— Le Sultan, qui règne aujourd’hui si glorieusement dans les états ottomans, souverain de deux continents et de deux mers, le très-majestueux, très-redoutable, très-magnanime et très-puissant empereur, dont la pompe égale celle de Darius et la domination celle d’Alexandre, mon très-bienfaisant seigneur et maître, m’a chargé de présenter à ses sincères amis, la très-honorable et très-magnifique République française, cette gra-cieuse lettre impériale, remplie des sentiments de l’amitié la plus parfaite et de l’affection la plus pure, et il m’a envoyé en ambassade près d’elle, pour augmenter avec l’aide du Très-Haut, l’amitié et la bonne harmonie qui subsistent si solidement et depuis si longtemps être la Sublime Porte et la France. S’il plaît à Dieu, pendant ma résidence, je n’aurai rien de plus à cæur que de chercher les moyens de resserrer les liens de cette amidé pure et sincère qui unit ces deux grandes puissances…

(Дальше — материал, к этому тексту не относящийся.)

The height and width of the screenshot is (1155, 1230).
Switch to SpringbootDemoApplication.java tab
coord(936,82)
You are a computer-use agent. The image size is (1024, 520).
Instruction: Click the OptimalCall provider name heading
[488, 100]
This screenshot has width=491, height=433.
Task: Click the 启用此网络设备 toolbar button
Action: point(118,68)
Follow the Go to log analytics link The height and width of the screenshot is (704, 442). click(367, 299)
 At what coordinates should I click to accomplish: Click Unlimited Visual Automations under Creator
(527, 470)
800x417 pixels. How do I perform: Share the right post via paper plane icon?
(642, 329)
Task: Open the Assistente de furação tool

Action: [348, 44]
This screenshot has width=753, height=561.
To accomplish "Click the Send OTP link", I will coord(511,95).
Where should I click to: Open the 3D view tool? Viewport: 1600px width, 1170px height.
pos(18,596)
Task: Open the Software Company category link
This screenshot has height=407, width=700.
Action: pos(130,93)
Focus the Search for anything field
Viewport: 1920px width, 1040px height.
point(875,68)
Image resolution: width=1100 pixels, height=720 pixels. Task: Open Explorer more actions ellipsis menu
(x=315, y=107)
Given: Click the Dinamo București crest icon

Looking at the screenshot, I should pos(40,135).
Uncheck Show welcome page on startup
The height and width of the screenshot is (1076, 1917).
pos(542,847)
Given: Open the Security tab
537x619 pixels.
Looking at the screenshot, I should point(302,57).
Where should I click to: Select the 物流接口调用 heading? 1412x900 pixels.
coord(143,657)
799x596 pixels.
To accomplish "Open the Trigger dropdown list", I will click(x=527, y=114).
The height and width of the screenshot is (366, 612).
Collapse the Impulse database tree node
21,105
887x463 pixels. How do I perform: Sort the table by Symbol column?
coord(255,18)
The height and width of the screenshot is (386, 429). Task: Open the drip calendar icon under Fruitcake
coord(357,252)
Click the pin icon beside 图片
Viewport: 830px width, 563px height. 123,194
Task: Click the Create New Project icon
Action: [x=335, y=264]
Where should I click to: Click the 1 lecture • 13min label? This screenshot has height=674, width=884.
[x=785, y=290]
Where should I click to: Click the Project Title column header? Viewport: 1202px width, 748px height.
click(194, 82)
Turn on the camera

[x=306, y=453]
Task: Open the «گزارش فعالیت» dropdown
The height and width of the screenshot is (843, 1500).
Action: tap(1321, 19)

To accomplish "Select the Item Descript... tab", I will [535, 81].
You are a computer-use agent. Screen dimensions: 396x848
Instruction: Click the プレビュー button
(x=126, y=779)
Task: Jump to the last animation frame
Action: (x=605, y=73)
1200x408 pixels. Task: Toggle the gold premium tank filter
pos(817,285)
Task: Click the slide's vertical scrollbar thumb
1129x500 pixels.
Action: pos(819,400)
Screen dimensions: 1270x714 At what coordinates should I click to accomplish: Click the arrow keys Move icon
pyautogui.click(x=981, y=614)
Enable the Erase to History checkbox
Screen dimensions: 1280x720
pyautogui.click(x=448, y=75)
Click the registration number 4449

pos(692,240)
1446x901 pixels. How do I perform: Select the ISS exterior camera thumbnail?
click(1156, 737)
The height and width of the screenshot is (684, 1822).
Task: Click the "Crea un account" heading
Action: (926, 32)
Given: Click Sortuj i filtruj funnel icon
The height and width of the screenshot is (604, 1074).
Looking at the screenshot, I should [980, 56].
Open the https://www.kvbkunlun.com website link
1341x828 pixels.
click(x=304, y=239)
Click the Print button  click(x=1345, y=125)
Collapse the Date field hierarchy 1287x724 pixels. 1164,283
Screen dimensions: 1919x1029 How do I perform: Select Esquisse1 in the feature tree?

Напев восточного приветствия оборвался. С невыразимым наслаждением слушали речь Эссеида члены революционного правительства. Это было именно то, что им казалось нужным: восточный стиль турка поднимал престиж Директории. Снова гул пронесся по толпе. На второй эстраде кто-то нерешительно хлопнул в ладоши. Бартелеми строго посмотрел в сторону, откуда раздались тотчас оборвавшиеся рукоплескания: по церемониалу аплодировать не полагалось. Карно сердито встал и, неслышно откашлявшись. нервно дернув щекой, стал читать ответную речь:
— Monsieur l’ambassadeur de la Sublime Porte, notre amie… Le sultan Selim…[34]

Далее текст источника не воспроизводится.